## [Available data]
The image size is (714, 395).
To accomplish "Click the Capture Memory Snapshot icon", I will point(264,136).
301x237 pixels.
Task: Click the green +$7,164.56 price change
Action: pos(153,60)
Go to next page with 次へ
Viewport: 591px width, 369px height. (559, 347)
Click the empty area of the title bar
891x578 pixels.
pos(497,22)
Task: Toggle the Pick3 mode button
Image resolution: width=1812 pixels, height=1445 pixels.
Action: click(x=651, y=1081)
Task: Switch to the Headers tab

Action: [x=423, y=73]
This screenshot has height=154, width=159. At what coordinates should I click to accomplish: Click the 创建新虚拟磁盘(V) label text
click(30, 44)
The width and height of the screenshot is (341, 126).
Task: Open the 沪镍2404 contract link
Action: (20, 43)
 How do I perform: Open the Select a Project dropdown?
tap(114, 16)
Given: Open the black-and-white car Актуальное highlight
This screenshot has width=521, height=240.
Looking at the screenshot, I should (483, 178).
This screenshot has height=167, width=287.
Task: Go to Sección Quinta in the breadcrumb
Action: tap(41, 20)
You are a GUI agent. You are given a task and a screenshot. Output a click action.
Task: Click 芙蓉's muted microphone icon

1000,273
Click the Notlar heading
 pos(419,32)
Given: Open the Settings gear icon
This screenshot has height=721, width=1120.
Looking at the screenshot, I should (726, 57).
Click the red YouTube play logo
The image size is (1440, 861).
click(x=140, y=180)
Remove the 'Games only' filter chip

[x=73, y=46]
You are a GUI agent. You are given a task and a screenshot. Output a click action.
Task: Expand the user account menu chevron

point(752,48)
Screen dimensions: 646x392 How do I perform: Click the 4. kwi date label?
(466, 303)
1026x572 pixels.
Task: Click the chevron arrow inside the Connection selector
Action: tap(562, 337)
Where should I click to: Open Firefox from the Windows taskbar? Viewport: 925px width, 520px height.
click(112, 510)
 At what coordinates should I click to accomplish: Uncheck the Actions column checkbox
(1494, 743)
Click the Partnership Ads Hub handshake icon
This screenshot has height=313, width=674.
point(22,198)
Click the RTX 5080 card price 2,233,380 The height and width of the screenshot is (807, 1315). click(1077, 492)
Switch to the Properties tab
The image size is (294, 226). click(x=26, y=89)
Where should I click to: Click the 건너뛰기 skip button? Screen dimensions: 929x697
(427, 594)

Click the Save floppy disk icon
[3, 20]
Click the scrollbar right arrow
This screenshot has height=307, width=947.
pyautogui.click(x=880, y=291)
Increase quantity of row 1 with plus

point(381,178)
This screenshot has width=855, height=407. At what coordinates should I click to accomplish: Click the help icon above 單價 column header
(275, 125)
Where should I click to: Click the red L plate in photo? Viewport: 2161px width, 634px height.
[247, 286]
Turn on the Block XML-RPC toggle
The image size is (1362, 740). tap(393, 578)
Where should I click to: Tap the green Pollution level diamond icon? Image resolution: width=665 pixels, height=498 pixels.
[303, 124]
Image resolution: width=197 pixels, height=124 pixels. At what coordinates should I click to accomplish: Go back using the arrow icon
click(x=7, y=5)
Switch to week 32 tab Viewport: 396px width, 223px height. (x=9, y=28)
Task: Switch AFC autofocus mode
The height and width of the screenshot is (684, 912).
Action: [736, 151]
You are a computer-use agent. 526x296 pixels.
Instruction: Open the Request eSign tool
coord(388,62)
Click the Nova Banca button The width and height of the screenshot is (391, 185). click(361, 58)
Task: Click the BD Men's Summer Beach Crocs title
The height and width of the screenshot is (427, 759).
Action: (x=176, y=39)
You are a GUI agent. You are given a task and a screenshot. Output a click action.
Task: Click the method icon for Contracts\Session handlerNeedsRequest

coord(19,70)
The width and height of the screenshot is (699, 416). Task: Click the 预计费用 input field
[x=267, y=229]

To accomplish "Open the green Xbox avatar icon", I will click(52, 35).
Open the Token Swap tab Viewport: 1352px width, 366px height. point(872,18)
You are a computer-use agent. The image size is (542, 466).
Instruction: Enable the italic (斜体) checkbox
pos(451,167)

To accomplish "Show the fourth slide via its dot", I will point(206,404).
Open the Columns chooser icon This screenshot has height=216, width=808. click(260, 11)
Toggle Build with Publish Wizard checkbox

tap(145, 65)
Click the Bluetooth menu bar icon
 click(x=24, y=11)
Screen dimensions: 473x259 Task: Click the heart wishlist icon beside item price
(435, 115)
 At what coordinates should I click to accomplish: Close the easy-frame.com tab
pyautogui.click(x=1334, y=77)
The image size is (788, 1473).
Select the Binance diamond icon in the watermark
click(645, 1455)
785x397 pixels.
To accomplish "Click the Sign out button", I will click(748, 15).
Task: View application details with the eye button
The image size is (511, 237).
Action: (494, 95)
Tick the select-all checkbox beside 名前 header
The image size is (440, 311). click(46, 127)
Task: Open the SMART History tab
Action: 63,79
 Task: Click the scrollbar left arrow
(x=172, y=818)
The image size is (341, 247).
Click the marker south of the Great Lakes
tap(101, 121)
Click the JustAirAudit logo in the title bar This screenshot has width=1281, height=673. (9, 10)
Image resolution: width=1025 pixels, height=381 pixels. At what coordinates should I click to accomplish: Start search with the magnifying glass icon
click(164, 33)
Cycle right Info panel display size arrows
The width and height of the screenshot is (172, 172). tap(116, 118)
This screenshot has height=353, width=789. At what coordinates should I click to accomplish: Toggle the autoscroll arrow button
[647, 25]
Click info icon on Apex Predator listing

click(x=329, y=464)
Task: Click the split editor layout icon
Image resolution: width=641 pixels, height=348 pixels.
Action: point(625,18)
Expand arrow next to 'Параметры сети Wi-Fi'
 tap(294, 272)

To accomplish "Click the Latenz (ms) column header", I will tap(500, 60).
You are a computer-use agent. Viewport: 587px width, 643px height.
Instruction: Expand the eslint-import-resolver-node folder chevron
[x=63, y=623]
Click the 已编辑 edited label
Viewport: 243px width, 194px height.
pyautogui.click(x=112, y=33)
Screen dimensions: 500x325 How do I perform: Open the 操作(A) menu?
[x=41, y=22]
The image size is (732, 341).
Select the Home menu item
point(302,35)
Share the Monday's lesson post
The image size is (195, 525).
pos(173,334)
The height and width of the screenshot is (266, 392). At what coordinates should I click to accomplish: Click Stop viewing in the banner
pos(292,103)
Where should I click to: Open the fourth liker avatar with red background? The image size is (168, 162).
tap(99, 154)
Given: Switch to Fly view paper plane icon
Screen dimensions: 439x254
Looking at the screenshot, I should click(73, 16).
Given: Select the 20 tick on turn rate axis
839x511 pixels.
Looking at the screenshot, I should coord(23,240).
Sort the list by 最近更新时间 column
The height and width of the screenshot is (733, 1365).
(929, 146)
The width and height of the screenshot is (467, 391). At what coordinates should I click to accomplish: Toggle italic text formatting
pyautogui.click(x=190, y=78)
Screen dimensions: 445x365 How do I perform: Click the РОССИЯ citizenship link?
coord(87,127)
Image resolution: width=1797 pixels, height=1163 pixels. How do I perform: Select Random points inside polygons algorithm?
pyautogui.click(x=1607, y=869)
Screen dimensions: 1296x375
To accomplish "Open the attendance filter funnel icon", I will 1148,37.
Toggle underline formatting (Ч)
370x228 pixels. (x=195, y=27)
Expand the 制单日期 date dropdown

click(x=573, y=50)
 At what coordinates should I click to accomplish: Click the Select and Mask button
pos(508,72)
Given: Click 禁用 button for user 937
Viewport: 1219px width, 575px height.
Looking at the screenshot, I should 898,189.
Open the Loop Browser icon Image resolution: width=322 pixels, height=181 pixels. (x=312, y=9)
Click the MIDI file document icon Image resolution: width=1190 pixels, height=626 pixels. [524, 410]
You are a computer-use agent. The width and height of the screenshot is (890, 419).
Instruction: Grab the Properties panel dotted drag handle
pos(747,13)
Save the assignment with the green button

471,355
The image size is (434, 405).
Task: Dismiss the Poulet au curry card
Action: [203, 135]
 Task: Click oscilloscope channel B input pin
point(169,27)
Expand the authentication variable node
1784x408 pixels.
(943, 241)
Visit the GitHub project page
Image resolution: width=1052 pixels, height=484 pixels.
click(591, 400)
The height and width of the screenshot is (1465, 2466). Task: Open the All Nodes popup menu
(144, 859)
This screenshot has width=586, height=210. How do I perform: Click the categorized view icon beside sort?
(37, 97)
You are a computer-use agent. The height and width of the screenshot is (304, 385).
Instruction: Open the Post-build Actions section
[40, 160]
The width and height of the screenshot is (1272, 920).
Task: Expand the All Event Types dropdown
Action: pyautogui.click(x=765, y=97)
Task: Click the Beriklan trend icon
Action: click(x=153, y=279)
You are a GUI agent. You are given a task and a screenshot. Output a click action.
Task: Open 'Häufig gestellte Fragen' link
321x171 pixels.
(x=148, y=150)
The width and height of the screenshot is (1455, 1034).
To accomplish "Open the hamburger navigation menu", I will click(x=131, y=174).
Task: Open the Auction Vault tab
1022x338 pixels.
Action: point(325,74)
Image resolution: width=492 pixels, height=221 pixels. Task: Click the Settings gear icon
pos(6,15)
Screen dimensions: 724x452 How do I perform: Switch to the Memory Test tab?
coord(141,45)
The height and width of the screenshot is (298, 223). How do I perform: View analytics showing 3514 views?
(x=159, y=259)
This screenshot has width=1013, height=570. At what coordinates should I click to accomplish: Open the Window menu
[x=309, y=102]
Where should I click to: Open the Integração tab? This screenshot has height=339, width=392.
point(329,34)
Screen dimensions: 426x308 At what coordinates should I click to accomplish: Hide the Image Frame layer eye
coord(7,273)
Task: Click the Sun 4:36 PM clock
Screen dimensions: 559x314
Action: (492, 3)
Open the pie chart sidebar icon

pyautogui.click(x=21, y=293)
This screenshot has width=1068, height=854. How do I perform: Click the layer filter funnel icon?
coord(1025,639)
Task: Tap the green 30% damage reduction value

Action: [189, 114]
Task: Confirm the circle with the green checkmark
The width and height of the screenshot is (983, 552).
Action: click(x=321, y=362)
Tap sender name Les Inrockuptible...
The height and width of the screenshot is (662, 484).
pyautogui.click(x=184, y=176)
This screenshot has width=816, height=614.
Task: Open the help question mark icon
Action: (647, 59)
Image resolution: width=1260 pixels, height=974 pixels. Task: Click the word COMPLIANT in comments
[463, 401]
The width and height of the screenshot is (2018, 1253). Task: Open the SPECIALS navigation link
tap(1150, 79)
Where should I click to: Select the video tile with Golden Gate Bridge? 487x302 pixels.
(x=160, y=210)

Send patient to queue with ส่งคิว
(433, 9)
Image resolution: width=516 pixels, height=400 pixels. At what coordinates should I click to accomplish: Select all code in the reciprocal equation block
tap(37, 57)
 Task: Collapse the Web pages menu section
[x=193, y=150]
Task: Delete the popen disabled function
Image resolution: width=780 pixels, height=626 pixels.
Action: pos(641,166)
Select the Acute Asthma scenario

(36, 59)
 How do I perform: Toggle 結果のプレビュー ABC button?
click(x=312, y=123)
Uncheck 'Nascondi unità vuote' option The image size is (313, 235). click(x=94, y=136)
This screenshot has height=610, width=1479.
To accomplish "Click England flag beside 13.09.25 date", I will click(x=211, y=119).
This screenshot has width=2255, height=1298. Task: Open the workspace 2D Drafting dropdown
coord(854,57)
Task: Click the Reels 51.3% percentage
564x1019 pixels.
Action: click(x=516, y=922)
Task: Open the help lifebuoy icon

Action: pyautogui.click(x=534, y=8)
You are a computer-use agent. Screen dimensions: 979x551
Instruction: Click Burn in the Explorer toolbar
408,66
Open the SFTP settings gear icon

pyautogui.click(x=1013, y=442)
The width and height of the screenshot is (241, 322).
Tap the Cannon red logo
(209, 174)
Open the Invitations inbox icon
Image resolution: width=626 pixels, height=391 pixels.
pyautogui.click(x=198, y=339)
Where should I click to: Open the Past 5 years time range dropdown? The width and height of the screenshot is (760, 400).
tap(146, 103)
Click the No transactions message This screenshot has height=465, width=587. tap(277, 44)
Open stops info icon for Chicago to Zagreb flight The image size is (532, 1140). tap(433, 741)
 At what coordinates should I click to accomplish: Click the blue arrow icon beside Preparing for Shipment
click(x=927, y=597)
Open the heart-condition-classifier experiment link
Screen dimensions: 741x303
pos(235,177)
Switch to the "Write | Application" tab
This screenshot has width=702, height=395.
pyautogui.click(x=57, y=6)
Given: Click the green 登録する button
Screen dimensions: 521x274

## [Task goal]
Reproduce everything from the line containing "You are a computer-use agent. Screen" down to the final line of the rows, replacing "Invitations" with "Messages" and leaving all else unchanged.

## [Exercise answer]
You are a computer-use agent. Screen dimensions: 979x551
Instruction: Click Burn in the Explorer toolbar
408,66
Open the SFTP settings gear icon

pyautogui.click(x=1013, y=442)
The width and height of the screenshot is (241, 322).
Tap the Cannon red logo
(209, 174)
Open the Messages inbox icon
Image resolution: width=626 pixels, height=391 pixels.
pyautogui.click(x=198, y=339)
Where should I click to: Open the Past 5 years time range dropdown? The width and height of the screenshot is (760, 400).
tap(146, 103)
Click the No transactions message This screenshot has height=465, width=587. tap(277, 44)
Open stops info icon for Chicago to Zagreb flight The image size is (532, 1140). tap(433, 741)
 At what coordinates should I click to accomplish: Click the blue arrow icon beside Preparing for Shipment
click(x=927, y=597)
Open the heart-condition-classifier experiment link
Screen dimensions: 741x303
pos(235,177)
Switch to the "Write | Application" tab
This screenshot has width=702, height=395.
pyautogui.click(x=57, y=6)
Given: Click the green 登録する button
Screen dimensions: 521x274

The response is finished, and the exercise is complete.